Leonard Suryajaya’s exhibition False Idol x North Kin considers the overlapping of family with kinship, and the knotty relationship between home and diaspora spanning from Indonesia and United States to the land now called Canada. His baroque, tableau vivant-style individual and group portraits are works of love, if humorous takes on relations and their thorny proclivities. They record the social aspect of posing for the camera and gathering to commemorate an occasion, a communal moment in time. And as Suryajaya’s large format photographs suggest, they also show just how far the collective will go to support a loved one; the answer is very far if the works Kinfolk Lipsync (2017) and the hilarity of Dad Duck (2020) are any examples. In the former, the artist stuffed his family’s mouths with rose apples, the fruits’ bottoms facing outwards in a sly and subversive image. Whether they knew it or not, the family members were made to acknowledge Suryajaya’s queerness, which was a secret to some at the time. The latter photograph captures an irreverent portrait of the artist’s father dressed in a sarong, beaded necklaces and robe open down the front. Sporting colourful periwinkle and aqua makeup that echoes the fervent backdrop, he grasps a Peking duck by its neck, sprigs of parsley obscuring its sex, while his daughter Novi (Suryajaya’s younger sister) holds two glass cupping devices atop his head like horns.

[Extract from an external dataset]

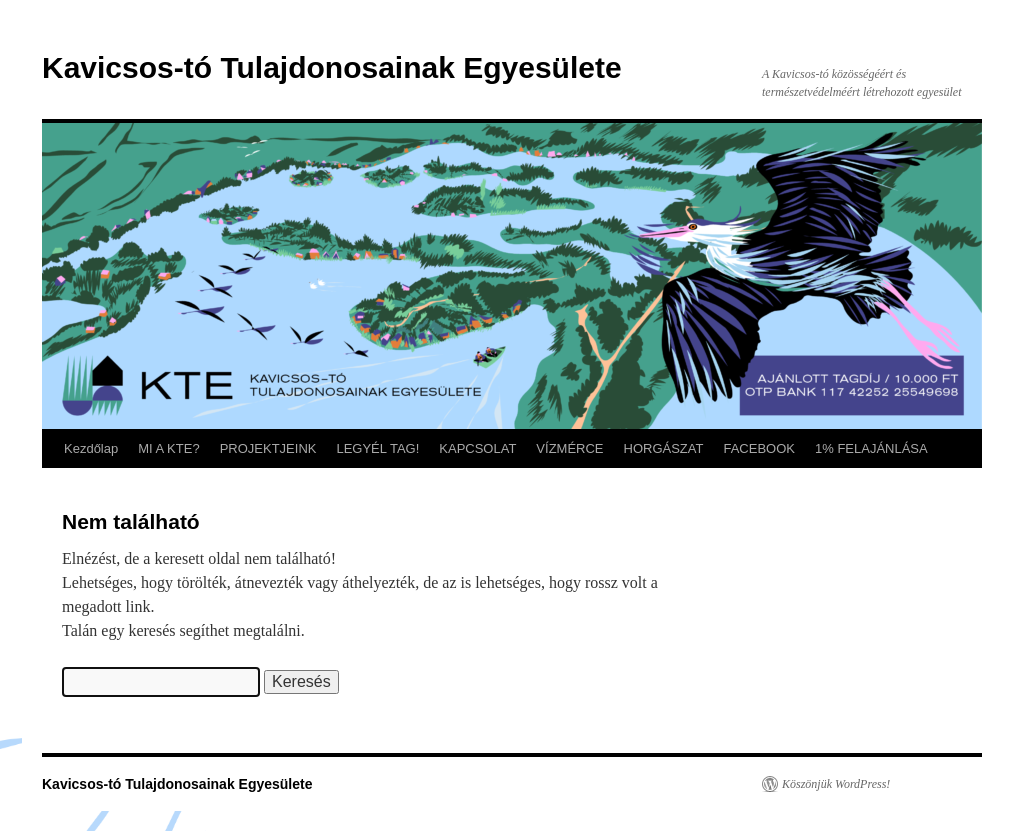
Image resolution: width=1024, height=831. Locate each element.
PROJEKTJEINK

Suryajaya’s works play not only with his family’s image, but also their language. The photograph Letter from Daddy (2017) composes reproductions of letters from his father with a family snapshot and running margin of scanned passport pages and immigration documents. A meditation on cultural and textual translation, the work records the grey zone of understanding generated between the elder Suryajaya—as an Indonesian person of Chinese descent—in handwritten letters to his then eighteen-year-old son, and the words’ subsequent slippage from broken Indonesian to translation into English. Despite grammatical gaps, there’s no mistaking the message; all sentiment, instructions and parental guidance remain clear as ever. In parallel, while the modern nation state of Indonesia aimed to crush perceived pro-Communist sympathies in the late 1960s by eradicating Chinese culture—Chinese Indonesians did not receive status until 2000 after social policy reforms—they could not extinguish the flame of Chineseness forever.

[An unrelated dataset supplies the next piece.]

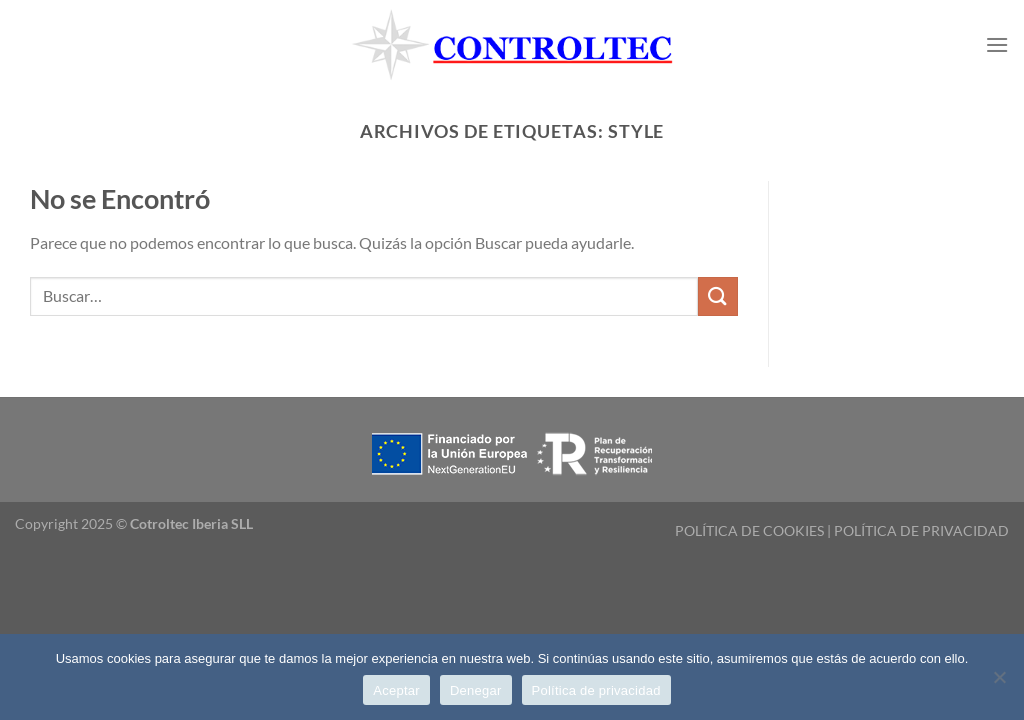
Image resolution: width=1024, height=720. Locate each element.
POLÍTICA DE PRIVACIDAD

Undoing intergenerational trauma is already a feat, never mind when it’s something undone from afar. But maybe it’s just that. We see ourselves more clearly when we’re not in our homeland, surrounded by loved ones who attempt—maybe unintentionally, maybe forcefully—to smooth over our bumpy edges and glitchy selves. But a homeland is neither necessarily community nor citizenship in a broader sense; it represents only unchanging truths about where we are born or where our ancestors originate, that’s if the latter can even be traced. In this way, the understanding of “homeland” as physically fixed or politically oriented within geographical borders may not always jive with an interior feeling of belonging in flux. With Chinese diaspora sprinkled throughout the world, home becomes a difficult thing to pin down. Beyond a simple notion of hybridity, culture, race, faith and citizenship endlessly entangle in a web of relations, such that we can simultaneously be of many places, or none at all. At times, home seems impossible or unreachable, an ever-floating point on the geopolitical map. And yet, we somehow find comfort and understanding in the in-between, flitting between places that satiate the mind or body, if only for a moment.
Must our diasporic bodies ping pong back and forth in a constant mode of displacement, always rootless? How might we instead construct a home for our hearts? In her book All About Love (2001) bell hooks speaks of healing family trauma as a pathway to love and liberation:
Whenever we heal family wounds, we strengthen community. Doing this, we engage in loving practice. That love lays the foundation for the constructive building of community with strangers. The love we make in community stays with us wherever we go. With this knowledge as our guide, we make any place we go a place where we return to love. (p. 144).
Kin are our immaterial home; be they family, friends or lovers, we are “at home” in our psyche, comfy and still. Let our communities rise up around us to share and support our versions of home, however many there may be, wherever they are.